Rester ou partir ? Pour certains marins et Marines transgenres en Californie, l'interdiction de Trump ne laisse qu'une option : 'Venez me chercher'
Saddie Kolterman s'imagine sur un navire en train de couler. La pièce où elle se trouve se remplit lentement d'eau. Elle aperçoit une fenêtre pour s'échapper, mais elle est hors de portée. Même si elle parvient à sortir, elle ignore ce qui l'attend au-delà — une île ou simplement l'immensité de l'océan. À 26 ans, cette officière de contrôle aérien de la Marine américaine n'a connu que la vie militaire. Aujourd'hui, l'interdiction des personnes transgenres dans l'armée par l'administration Trump la laisse à la dérive.
'J'ai grandi dans une famille militaire. J'ai baigné là-dedans... et j'avais envie de faire ça', confie Kolterman. 'Si vous me demandiez ce que je ferai après l'armée, je n'en ai aucune idée. Je n'ai pas de rêve.' Comme elle, de nombreux militaires basés à San Diego envisagent une vie post-armée — une institution autour de laquelle ils ont bâti leur existence, et qui les contraint aujourd'hui à partir.
Ces soldats cumulent des décennies d'expérience, certains ayant atteint les plus hauts grades, et ne quittent pas l'institution pour inconduite. Mais selon l'ordre exécutif de Donald Trump 'Prioriser l'excellence et la préparation militaires', ils ne sont plus considérés comme aptes au service. 'Le sentiment dominant est celui de la trahison', analyse Veronica Zerrer, vétérane de l'Armée siégeant au Conseil des Vétérans de Californie. 'Ils se sentent trahis par leur commandement et par leur pays.'
Depuis des mois, l'incertitude plane sur l'application concrète de cette politique. Certains s'interrogent sur l'impact pour la communauté militaire de San Diego, notamment si des membres quittent la région après leur départ de l'armée. L'ordre exécutif fut signé en janvier, temporairement bloqué en mars par un tribunal fédéral, avant que la Cour Suprême ne permette son application en mai pendant les procédures judiciaires.
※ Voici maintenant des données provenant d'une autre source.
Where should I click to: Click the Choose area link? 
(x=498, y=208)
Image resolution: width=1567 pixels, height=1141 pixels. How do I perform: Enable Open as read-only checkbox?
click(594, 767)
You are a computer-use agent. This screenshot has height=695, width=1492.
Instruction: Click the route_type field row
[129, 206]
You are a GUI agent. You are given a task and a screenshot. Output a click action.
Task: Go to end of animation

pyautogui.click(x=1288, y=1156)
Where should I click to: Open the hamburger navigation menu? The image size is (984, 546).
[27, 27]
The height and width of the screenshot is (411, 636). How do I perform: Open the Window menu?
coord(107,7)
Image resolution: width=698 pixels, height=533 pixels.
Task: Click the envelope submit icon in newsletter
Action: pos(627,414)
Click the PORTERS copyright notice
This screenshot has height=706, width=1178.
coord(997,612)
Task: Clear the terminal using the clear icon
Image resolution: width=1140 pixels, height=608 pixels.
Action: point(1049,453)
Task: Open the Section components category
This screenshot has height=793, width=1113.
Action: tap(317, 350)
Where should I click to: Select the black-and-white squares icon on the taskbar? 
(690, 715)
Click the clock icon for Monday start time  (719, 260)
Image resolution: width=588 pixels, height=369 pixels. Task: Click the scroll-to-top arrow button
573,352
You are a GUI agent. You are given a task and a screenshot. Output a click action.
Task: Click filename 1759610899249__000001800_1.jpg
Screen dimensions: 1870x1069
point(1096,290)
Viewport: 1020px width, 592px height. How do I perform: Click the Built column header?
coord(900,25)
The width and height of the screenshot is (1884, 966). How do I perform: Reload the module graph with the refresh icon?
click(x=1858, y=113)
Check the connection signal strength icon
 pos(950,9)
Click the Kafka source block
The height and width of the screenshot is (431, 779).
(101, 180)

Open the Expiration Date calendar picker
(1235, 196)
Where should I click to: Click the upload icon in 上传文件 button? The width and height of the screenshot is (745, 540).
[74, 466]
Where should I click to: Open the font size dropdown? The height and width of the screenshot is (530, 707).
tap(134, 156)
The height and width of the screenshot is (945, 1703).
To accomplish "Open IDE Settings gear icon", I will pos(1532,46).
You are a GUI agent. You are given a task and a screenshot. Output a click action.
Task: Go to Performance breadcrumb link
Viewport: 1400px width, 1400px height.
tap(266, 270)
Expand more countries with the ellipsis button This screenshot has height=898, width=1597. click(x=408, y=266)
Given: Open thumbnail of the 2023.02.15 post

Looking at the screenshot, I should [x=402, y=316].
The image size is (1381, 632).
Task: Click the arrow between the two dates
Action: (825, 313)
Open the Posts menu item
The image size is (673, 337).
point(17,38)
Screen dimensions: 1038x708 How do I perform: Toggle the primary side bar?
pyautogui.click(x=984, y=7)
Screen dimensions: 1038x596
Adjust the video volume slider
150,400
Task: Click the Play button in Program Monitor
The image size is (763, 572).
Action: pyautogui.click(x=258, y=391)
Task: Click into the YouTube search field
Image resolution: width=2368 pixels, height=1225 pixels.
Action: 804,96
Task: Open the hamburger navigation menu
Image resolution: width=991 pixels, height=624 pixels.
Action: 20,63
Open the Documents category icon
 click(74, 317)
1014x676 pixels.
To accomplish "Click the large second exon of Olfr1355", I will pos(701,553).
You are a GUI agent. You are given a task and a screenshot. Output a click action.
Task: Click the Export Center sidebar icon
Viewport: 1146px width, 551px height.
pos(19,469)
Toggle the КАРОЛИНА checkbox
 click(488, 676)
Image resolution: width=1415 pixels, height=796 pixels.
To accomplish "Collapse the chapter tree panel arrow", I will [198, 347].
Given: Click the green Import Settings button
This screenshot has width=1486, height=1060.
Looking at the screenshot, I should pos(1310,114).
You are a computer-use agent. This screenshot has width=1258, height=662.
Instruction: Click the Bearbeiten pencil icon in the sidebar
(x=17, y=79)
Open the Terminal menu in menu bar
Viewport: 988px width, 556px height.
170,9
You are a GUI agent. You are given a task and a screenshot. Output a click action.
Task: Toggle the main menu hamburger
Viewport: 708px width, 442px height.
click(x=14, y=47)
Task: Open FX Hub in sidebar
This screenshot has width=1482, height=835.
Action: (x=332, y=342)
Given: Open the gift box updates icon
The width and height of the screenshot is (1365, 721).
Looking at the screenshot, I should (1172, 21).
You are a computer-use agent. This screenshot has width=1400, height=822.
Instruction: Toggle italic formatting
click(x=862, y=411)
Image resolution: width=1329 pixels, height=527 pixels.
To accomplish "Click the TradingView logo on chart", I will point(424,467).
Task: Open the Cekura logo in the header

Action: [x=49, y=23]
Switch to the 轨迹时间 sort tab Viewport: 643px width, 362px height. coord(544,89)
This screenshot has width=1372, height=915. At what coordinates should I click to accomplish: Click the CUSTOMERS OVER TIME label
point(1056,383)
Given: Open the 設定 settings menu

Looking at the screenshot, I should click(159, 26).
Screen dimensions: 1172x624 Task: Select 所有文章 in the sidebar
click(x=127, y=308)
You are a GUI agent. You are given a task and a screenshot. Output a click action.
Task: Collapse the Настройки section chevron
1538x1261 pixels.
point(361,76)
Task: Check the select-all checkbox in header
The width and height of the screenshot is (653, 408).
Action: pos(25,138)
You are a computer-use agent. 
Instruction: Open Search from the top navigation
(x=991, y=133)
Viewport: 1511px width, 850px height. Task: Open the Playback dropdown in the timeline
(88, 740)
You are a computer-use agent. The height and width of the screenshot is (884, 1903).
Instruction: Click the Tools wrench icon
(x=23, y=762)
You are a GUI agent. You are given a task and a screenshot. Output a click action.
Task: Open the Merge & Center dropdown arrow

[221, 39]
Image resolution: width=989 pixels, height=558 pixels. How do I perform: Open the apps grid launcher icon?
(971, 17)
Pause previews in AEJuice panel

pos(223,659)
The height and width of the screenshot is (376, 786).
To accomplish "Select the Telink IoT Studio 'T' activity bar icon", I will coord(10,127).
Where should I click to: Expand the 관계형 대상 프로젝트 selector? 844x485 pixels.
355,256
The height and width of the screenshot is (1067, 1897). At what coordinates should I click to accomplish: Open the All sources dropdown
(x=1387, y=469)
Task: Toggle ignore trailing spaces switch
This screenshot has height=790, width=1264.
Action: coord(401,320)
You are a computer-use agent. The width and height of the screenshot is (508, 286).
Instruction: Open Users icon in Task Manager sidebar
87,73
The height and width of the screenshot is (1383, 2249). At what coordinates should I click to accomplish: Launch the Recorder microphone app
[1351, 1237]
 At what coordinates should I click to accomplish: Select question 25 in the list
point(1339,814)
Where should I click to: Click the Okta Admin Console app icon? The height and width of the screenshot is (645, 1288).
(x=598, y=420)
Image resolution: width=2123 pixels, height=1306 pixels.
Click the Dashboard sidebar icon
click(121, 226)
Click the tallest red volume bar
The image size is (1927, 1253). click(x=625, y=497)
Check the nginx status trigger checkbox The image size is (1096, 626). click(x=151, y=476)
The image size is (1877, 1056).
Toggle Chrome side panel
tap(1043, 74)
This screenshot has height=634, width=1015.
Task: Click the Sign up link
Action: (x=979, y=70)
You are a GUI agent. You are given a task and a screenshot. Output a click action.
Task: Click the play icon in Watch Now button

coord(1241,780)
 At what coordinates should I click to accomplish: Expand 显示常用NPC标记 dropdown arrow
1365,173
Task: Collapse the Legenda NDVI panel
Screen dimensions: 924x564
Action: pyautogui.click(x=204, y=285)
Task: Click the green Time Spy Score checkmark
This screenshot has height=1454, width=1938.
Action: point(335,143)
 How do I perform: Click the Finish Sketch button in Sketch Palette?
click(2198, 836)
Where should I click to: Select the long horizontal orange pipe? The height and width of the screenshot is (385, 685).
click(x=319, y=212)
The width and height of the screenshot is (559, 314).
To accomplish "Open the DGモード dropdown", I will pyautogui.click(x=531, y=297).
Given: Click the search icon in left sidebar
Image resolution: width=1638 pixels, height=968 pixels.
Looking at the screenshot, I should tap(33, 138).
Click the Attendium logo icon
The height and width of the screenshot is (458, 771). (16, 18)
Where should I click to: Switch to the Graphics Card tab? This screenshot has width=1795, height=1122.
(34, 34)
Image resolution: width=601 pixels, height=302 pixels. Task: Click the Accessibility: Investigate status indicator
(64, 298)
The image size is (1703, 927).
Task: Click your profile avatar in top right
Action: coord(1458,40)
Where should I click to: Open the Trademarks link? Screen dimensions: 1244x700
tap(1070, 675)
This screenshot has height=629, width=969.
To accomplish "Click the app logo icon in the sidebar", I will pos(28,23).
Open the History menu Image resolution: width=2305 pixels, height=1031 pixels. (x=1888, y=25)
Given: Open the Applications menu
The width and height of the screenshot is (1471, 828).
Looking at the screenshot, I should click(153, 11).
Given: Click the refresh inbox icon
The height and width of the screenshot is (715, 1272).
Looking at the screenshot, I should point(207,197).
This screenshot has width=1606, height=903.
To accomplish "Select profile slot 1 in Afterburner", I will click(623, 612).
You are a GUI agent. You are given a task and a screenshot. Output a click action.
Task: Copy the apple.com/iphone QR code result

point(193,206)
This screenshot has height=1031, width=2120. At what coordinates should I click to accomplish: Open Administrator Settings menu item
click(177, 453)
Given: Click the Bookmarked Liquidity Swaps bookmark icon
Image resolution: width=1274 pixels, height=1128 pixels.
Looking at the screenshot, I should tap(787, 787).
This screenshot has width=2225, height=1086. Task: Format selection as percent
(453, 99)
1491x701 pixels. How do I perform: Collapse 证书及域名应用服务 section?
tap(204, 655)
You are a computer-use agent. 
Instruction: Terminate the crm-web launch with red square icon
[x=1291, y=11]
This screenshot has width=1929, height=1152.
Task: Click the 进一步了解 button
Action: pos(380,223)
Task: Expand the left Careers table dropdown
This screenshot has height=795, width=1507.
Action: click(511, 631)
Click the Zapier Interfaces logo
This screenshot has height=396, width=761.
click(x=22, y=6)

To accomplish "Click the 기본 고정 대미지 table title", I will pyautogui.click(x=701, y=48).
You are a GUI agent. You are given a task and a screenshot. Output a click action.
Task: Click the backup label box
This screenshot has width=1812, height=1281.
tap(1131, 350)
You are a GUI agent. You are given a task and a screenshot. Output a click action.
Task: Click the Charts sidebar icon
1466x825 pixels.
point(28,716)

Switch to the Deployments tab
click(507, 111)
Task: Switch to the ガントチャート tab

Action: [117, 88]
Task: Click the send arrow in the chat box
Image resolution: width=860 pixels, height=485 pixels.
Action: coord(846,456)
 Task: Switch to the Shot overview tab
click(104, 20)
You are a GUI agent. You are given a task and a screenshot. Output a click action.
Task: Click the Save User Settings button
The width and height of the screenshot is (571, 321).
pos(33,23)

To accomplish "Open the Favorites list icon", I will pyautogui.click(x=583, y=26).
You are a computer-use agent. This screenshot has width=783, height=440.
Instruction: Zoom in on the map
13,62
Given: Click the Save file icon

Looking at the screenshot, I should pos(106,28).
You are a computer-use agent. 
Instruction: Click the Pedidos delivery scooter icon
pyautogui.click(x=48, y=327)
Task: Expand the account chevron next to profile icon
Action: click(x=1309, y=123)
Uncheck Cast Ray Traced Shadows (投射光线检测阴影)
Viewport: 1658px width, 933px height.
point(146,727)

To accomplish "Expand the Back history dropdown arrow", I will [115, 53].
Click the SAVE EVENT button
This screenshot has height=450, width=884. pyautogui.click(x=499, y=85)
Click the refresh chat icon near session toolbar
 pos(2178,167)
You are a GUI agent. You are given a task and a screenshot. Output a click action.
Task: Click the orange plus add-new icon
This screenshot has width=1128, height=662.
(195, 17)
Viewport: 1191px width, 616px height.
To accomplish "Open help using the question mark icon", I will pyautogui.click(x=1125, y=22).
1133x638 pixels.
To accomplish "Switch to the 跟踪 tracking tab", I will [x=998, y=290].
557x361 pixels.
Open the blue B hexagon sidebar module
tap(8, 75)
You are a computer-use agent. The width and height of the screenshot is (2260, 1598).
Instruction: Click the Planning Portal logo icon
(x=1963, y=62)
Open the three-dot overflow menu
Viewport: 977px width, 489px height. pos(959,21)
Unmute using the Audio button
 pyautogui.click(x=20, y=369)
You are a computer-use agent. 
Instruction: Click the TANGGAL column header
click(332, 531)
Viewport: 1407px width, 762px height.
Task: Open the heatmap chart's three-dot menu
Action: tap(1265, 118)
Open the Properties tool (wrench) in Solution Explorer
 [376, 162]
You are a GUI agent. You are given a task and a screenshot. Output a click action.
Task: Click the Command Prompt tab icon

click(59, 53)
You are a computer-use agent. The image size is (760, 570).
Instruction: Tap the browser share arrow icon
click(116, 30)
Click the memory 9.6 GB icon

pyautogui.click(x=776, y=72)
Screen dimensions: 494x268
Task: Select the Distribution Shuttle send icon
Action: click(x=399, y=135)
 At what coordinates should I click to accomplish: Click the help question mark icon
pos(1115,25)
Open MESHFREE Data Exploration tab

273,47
L'administration Trump a proposé aux militaires transgenres de partir volontairement avec une libération honorable et une prime de départ, ou d'attendre un renvoi aux conséquences incertaines. 'Exprimer une 'identité de genre' contraire à son sexe biologique ne satisfait pas aux rigoureux standards militaires', stipule le texte. Le Pentagone estime qu'environ 4 240 militaires (0,2% des effectifs) ont un diagnostic de dysphorie de genre — indicateur imparfait car non tous les transgenres en souffrent, et non tous les diagnostiqués sont transgenres.
Les militaires d'active avaient jusqu'au 6 juin pour partir volontairement, les réservistes jusqu'à la semaine dernière. Après avoir consacré leur vie à l'armée, ils se sentent méprisés et y voient une tentative d'effacer les personnes transgenres des institutions fédérales. 'Une grande partie de la hiérarchie ne veut pas de moi', témoigne A., travaillant dans le Programme de Propulsion Nucléaire de la Marine. Elle choisit de rester, mais le San Diego Union-Tribune la désigne par son initiale par crainte de représailles.
San Diego abrite l'une des plus grandes communautés militaires du pays, mais le Pentagone n'a pas répondu aux questions sur le remplacement des postes vacants. Les ressources locales pour les militaires affectés se développent, notamment via le Centre Communautaire LGBT de San Diego.